First, you typically wont be using a repository by itself, you will probably be using it with a unit of work pattern, so the repository shouldn't have a Save() method. It might have an Update(T entity) method - but why? The object which you receive from the repository will automatically be updatable/updated just like any other object you would receive from any kind of collection of objects because you have retrieved references to the objects themselves. (For example: if your TEntity is a Person object, and you get person "Chuck", and you change his last name from "Bartowski" to "Carmichael", the repository has presumably already updated said entity. If this seems tenuous in your mind, there is nothing wrong with implementing an Update(T entity) method.)

Second, most repositories should be able to handle disconnected environments. If your solution does not have this requirement, you can still create an interface that handles disconnected scenarios and simply leave it unimplemented. Now you are ready for the future.

At last, our contract makes more sense to the true nature of a repository - a collection of objects in memory which represent some arbitrary data store, possibly a disconnected one .

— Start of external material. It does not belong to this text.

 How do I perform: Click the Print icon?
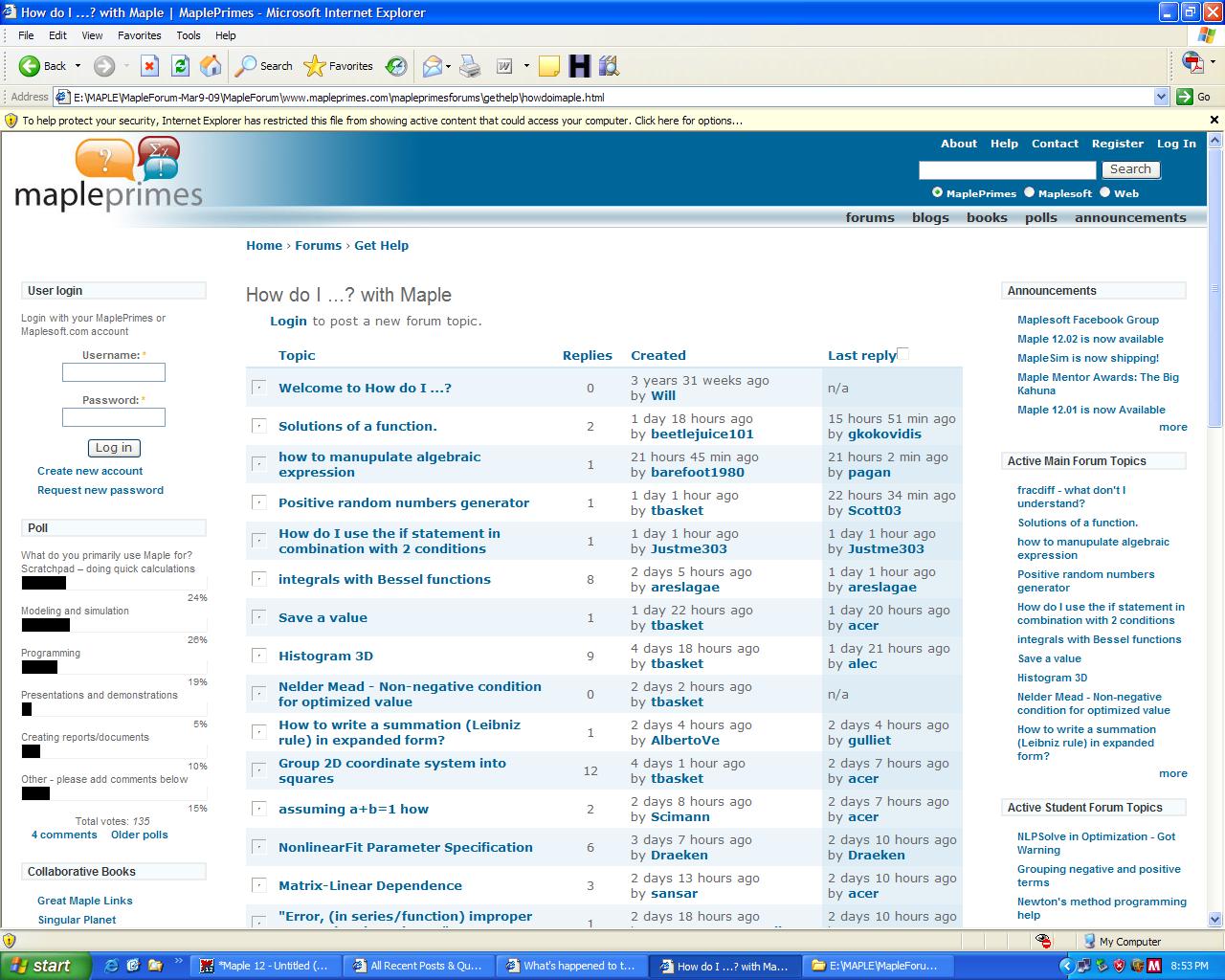[x=470, y=66]
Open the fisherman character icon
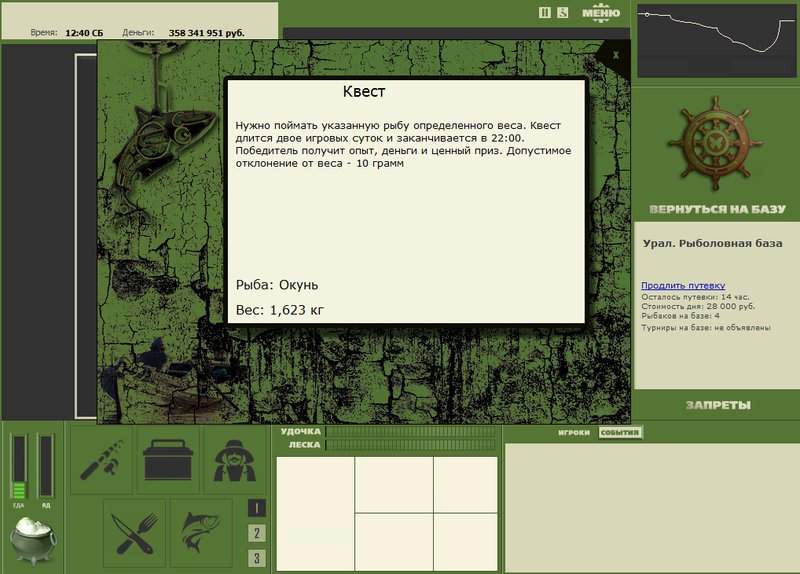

public interface IRepository<TEntity> where TEntity : class
{

    List<TEntity> GetAll();
    List<TEntity> Get(Func<TEntity, bool> where);
    void Insert(TEntity entity);
    void Insert(IEnumerable<TEntity> entities);
    void Remove(TEntity entity);
    void Remove(IEnumerable<TEntity> entities);

    void SyncDisconnected(TEntity entity, bool forDeletion = false);
    void SyncDisconnected(IEnumerable<TEntity> entities, bool forDeletion = false);
}

If you define a base class for all of your entities, let's call it DomainObject , and you give it an Id field, then you can do the following:

public interface IRepository<TEntity> where TEntity : DomainObject
{
    TEntity GetById(object Id);

    List<TEntity> GetAll();
    List<TEntity> Get(Func<TEntity, bool> where);
    void Insert(TEntity entity);
    void Insert(IEnumerable<TEntity> entities);
    void Remove(TEntity entity);
    void Remove(IEnumerable<TEntity> entities);

    void SyncDisconnected(TEntity entity, bool forDeletion = false);
    void SyncDisconnected(IEnumerable<TEntity> entities, bool forDeletion = false);
}

If you don't like the optional parameter forDeletion , you can add a method which allow syncing deleted objects as well:

    void SyncDisconnectedForDeletion(TEntity entity);

The reason you need to do this is because in most cases, syncing disconnected objects for deletion is incompatible with syncing disconnected objects for addition or modification. (Try it. You will see for yourself the requirements for deletion against a store vary wildly from that of addition or modification). Hence, the interface should define a contract so the implementation can discern between the two.

You can implement this interface against ANY repository of ANY underlying data store, connected or disconnected, including other abstractions to underlying data stores such as Entity Framework.